BEGIN Data
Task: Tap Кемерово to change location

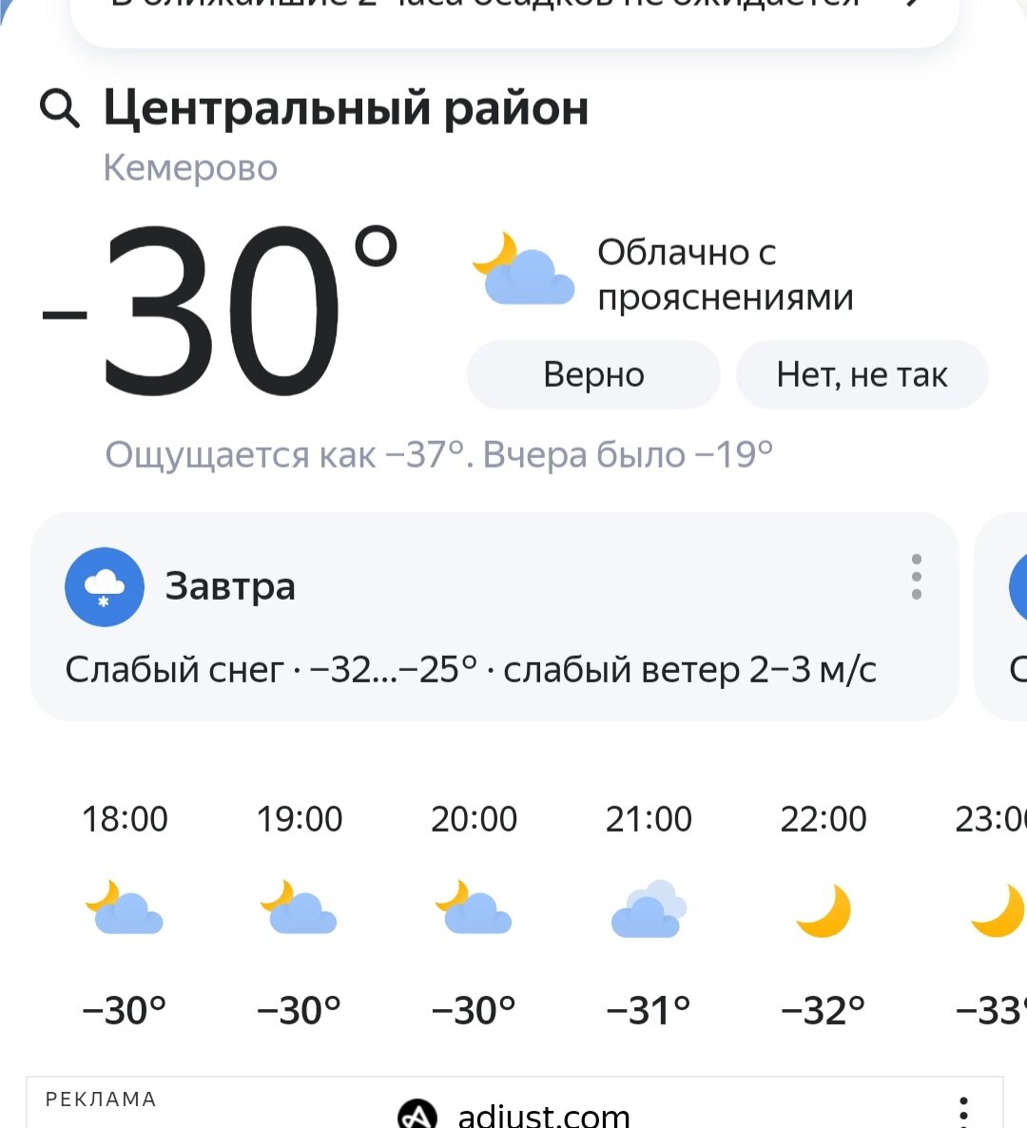Action: pos(190,168)
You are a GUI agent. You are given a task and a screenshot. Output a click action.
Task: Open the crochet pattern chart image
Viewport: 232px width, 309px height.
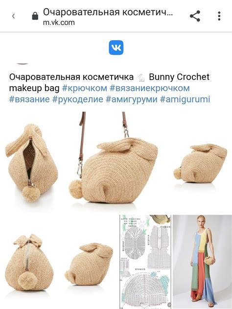tap(145, 262)
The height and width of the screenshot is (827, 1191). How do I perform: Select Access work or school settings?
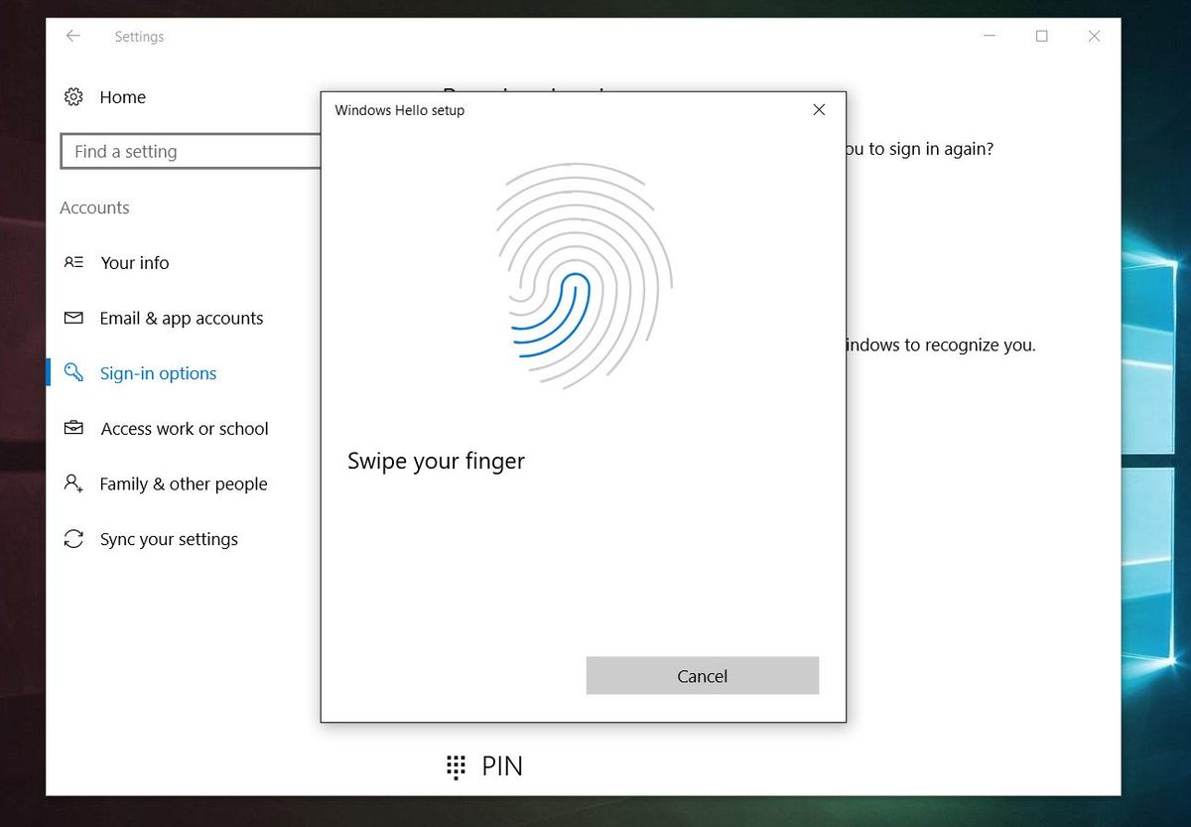click(184, 428)
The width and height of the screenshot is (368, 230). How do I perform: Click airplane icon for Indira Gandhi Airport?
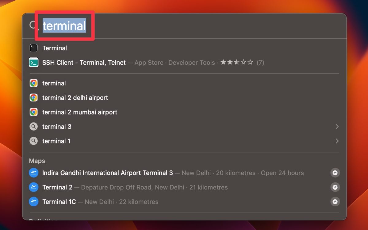(33, 173)
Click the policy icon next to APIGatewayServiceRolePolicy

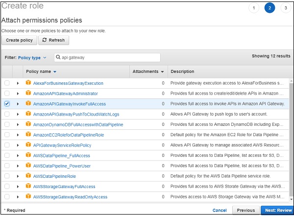(x=28, y=145)
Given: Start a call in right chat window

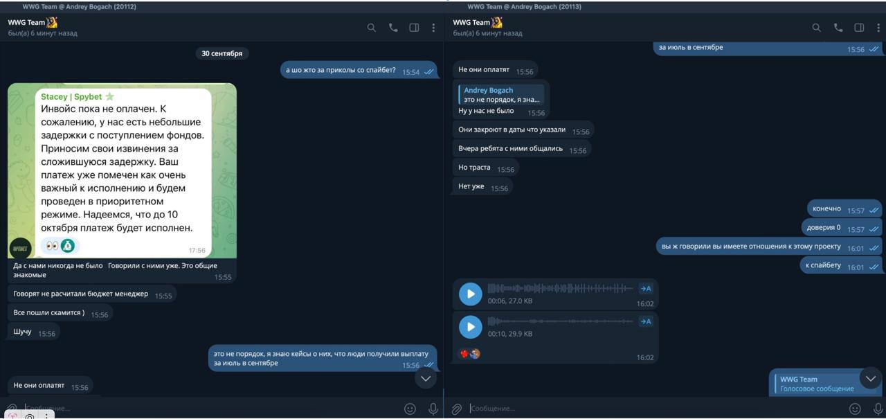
END Data
Repeat each entry above exactly, passing over any images.

Task: Tap Кемерово to change location

Action: pos(190,168)
You are a GUI agent. You are given a task and a screenshot. Output a click action.
Task: Open the crochet pattern chart image
Viewport: 232px width, 309px height.
tap(145, 262)
The height and width of the screenshot is (827, 1191). How do I perform: Select Access work or school settings?
click(184, 428)
The width and height of the screenshot is (368, 230). How do I perform: Click airplane icon for Indira Gandhi Airport?
(33, 173)
Click the policy icon next to APIGatewayServiceRolePolicy

(x=28, y=145)
Given: Start a call in right chat window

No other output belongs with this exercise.